A citizen delivers copies of the proposed new Chilean constitution ahead of the upcoming December 17 constitutional referendum, outside the government palace in Santiago, Chile November 27, 2023.

A citizen delivers copies of the proposed new Chilean constitution ahead of the upcoming December 17 constitutional referendum, outside the government palace in Santiago, Chile November 27, 2023.

REUTERS/Ivan Alvarado

Chileans go to the polls Sunday in what is likely the final attempt to ratify a new constitution after four years of partisan rancor about this issue. Spoiler: The chances aren’t great.


Surveys show that although support for the latest draft has been rising recently, about half of Chileans have already made up their minds to reject it and apathy is rife: just 1% of Chileans even see the constitution as a priority right now.

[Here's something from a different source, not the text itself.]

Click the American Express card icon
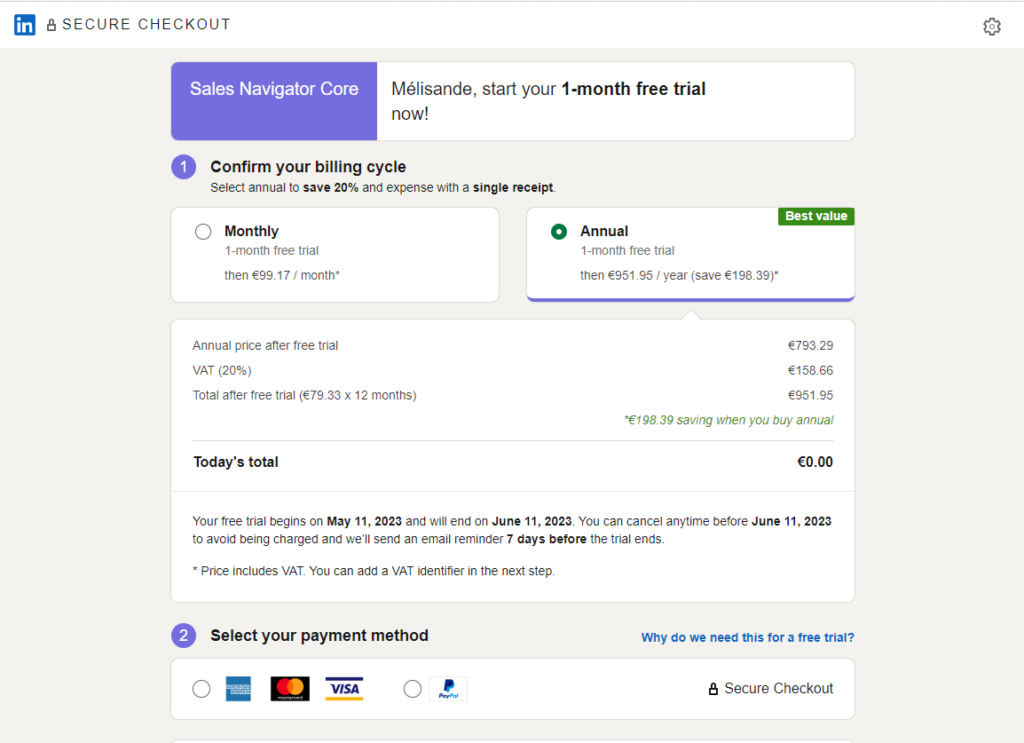Screen dimensions: 1024x743 coord(238,689)
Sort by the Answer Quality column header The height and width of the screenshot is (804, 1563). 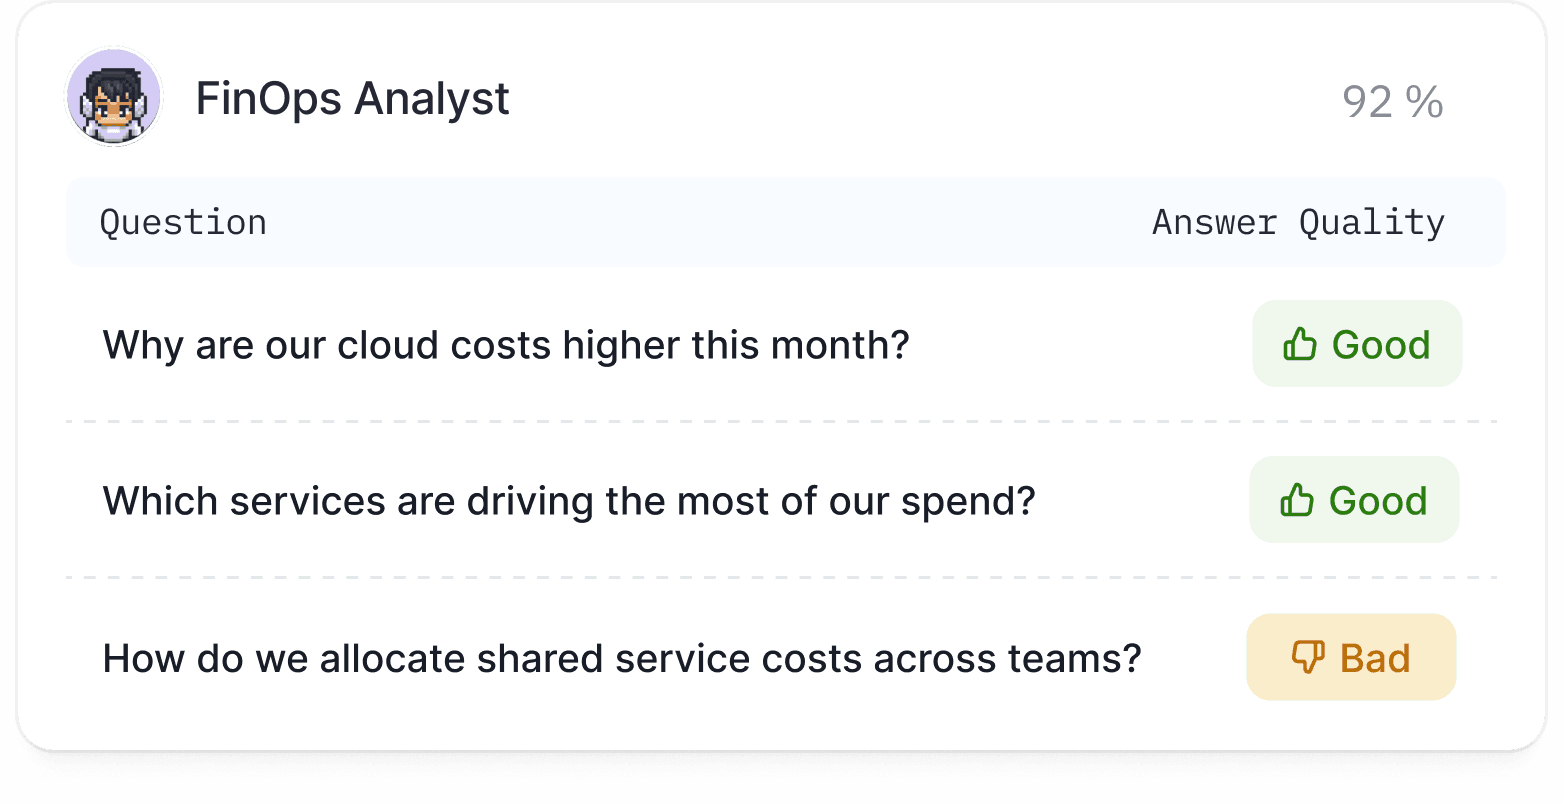tap(1298, 222)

The outcome could still be close though, and the new proposal’s tough on crime provisions could win over Chileans who are increasingly concerned about security.

Either way, shed a tear for the President. After a surge of street protests in 2019, the young progressive Gabriel Boric took office in 2022 on promises to expand the social safety net and rework a constitution written during the rightwing dictatorship of Augusto Pinochet. But voters last year overwhelmingly rejected the left-leaning draft that the first constitutional convention wrote, voting in a right-leaning assembly for the second go-around.

“Efforts to reform the constitution have exposed the deep polarization that have impeded the passage of reforms for many years in Chile,” said Eurasia Group’s director for Latin America Maria Luisa Puig.

If the right-leaning draft does pass on Sunday, Puig says it will embolden conservatives to impede even more of Boric’s agenda. If it’s rejected, Boric will be stuck with the Pinochet constitution, and will likely remain deeply unpopular going into local elections next year.